Nooyi has not only demolished the 'concrete wall' in her career, but she has also managed to reach a level, where ICC deems itself fortunate to avail her services in an otherwise male-dominated cricket administration.


Clea Smith | General Manager, Member Program Australia

Clea Smith (L) during one of the Cricket Australia board meetings
Clea Smith (L) during one of the Cricket Australia board meetings

Clea Smith joined the Cricket Australia (CA) administration in 2013, after retiring from her 15 years long professional cricket career. In the next 7 years, she has made her way up the corporate ladder with meticulous effort and diligence. Currently, she is the General Manager of Australian Cricketers' Association (ACA), responsible for ex-player games and personal development programs.
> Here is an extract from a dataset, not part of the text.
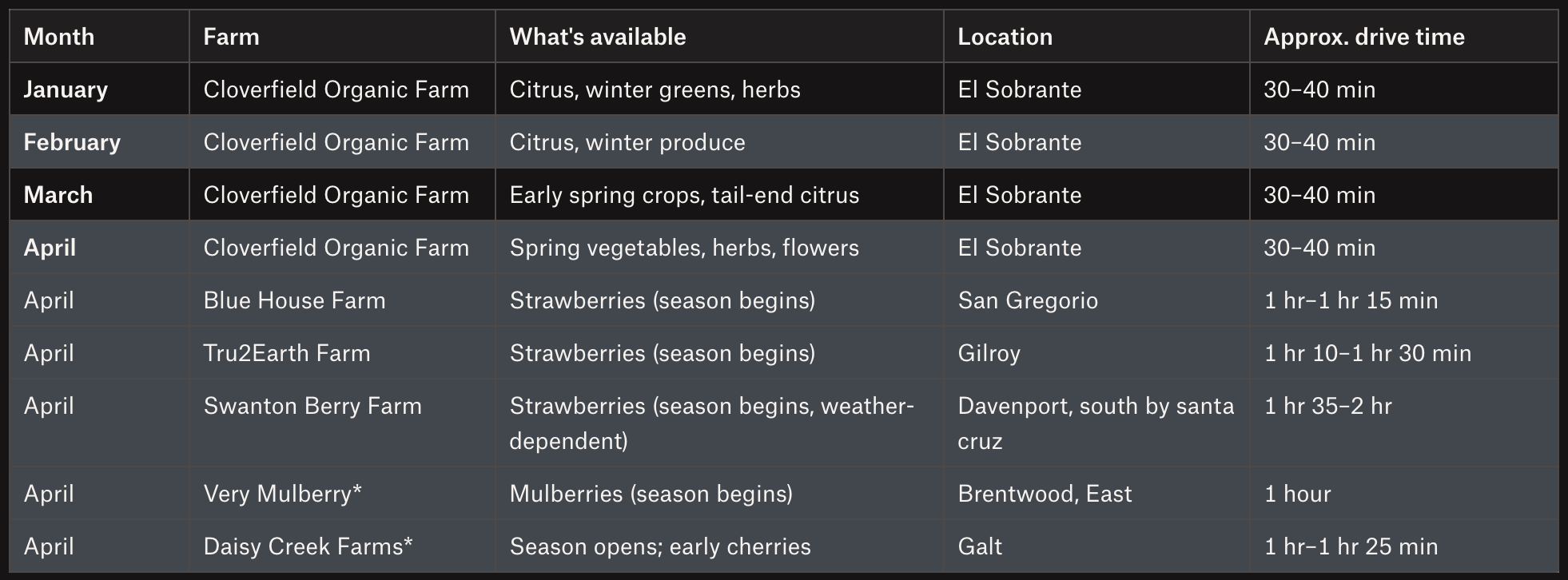Click Mulberries (season begins) cell
The width and height of the screenshot is (1568, 580).
coord(719,494)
One of the biggest achievements during her tenure was the launch of parental leave policy in Australian cricket. The policy entitled an Australian player to a 12-month long paid parental leave along with a guaranteed contract extension the following contract year, in line with their present contractual arrangements. After the launch of the policy, this is what Smith, the principal architect of the policy had to say about it:


“This policy is the combination of three years of collaboration within Australian Cricket, the ACA and the players, and we’re delighted with the outcome. This is a world-leading, player-centered policy providing balance in the lives of all players. The policy is designed to keep female players in the game for longer which will have a positive impact at all levels of the game.”

One cricketing legend, one corporate hotshot and one compassionate leader - that's how diverse female leadership can be. The most encouraging aspect is that the 3 female leaders mentioned above, are not exceptional cases in cricket administration anymore. Several women are making their presence felt in this field. Strategic management in cricket boards is improving day by day, as cricket is becoming more and more inclusive. A few other prominent female leaders in modern cricket governance include Rupa Gurunath - President of TNCA, Justine Whipper - National Manager of Player Development & Well-Being Australia, Delia Bushell - ECB Non-Executive Director, Brenda Trenowden - Independent Non-Executive Director ECB, Lucy Pearson - Non-Executive Director ECB and Zola Thamae - Director of Community Sport CSA.

Quite impressively, much like corporates and academics, global cricket administration is slowly embracing the motto of - All Genders Equal Opportunity. This is surely one of the best things that has ever happened to cricket. The intermingling of both genders at the helm is bringing about new perspectives to leadership in cricket, thus broadening the scope of innovation and resulting in the all-round development of this beautiful game.